### Task directions
What's needed is an exact copy of all the data below, without pictures.

### Information provided
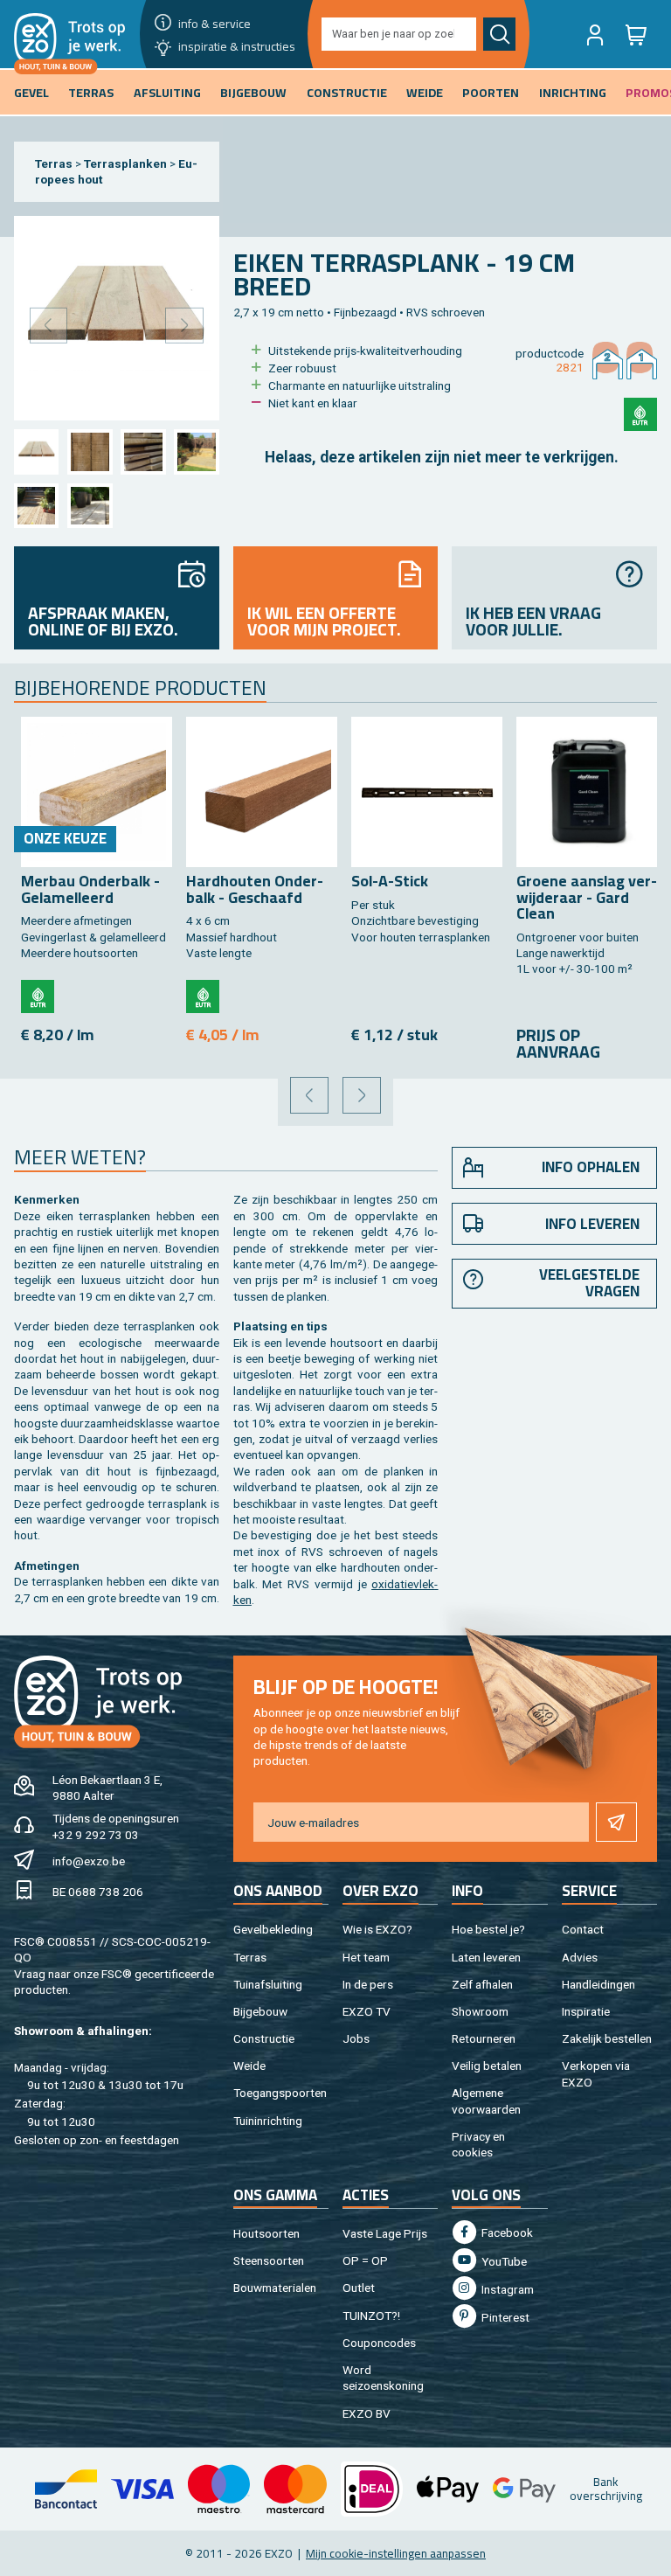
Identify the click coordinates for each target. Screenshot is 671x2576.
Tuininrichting (267, 2121)
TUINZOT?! (371, 2316)
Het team (366, 1957)
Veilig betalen (487, 2066)
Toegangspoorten (280, 2093)
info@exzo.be (88, 1861)
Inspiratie (586, 2011)
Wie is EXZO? (377, 1929)
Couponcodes (379, 2343)
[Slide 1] (36, 451)
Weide (249, 2066)
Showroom (480, 2011)
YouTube (503, 2261)
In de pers (367, 1984)
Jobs (356, 2038)
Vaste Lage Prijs (384, 2233)
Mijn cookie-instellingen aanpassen (396, 2553)
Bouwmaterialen (274, 2288)
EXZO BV (366, 2413)
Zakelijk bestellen (607, 2038)
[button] (595, 34)
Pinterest (504, 2317)
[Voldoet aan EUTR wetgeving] (640, 414)
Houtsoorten (266, 2233)
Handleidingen (598, 1984)
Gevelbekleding (273, 1929)
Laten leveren (486, 1957)
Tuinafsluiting (267, 1984)
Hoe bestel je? (488, 1929)
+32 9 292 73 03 (95, 1835)
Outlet (358, 2288)
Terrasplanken (125, 163)
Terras (54, 163)
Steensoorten (268, 2260)
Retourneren (483, 2038)
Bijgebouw (260, 2011)
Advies (580, 1957)
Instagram (506, 2289)
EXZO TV (366, 2011)
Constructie (263, 2038)
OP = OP (365, 2260)
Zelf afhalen (482, 1984)
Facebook (506, 2232)
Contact (583, 1929)
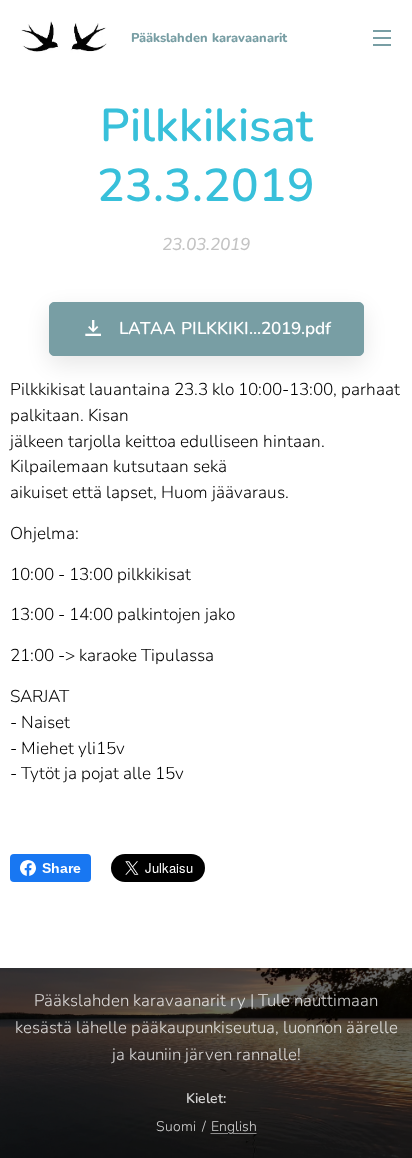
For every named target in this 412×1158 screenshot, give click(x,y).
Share (61, 868)
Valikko (382, 37)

### Output of the task
Identify the click coordinates for each target. Screenshot is 671x2576.
Tuininrichting (267, 2121)
TUINZOT?! (371, 2316)
Het team (366, 1957)
Veilig betalen (487, 2066)
Toegangspoorten (280, 2093)
info@exzo.be (88, 1861)
Inspiratie (586, 2011)
Wie is EXZO? (377, 1929)
Couponcodes (379, 2343)
[Slide 1] (36, 451)
Weide (249, 2066)
Showroom (480, 2011)
YouTube (503, 2261)
In de pers (367, 1984)
Jobs (356, 2038)
Vaste Lage Prijs (384, 2233)
Mijn cookie-instellingen aanpassen (396, 2553)
Bouwmaterialen (274, 2288)
EXZO BV (366, 2413)
Zakelijk bestellen (607, 2038)
[button] (595, 34)
Pinterest (504, 2317)
[Voldoet aan EUTR wetgeving] (640, 414)
Houtsoorten (266, 2233)
Handleidingen (598, 1984)
Gevelbekleding (273, 1929)
Laten leveren (486, 1957)
Tuinafsluiting (267, 1984)
Hoe bestel je? (488, 1929)
+32 9 292 73 03 (95, 1835)
Outlet (358, 2288)
Terrasplanken (125, 163)
Terras (54, 163)
Steensoorten (268, 2260)
Retourneren (483, 2038)
Bijgebouw (260, 2011)
Advies (580, 1957)
Instagram (506, 2289)
EXZO TV (366, 2011)
Constructie (263, 2038)
OP = OP (365, 2260)
Zelf afhalen (482, 1984)
Facebook (506, 2232)
Contact (583, 1929)
For every named target in this 412×1158 screenshot, give click(x,y).
Share (61, 868)
Valikko (382, 37)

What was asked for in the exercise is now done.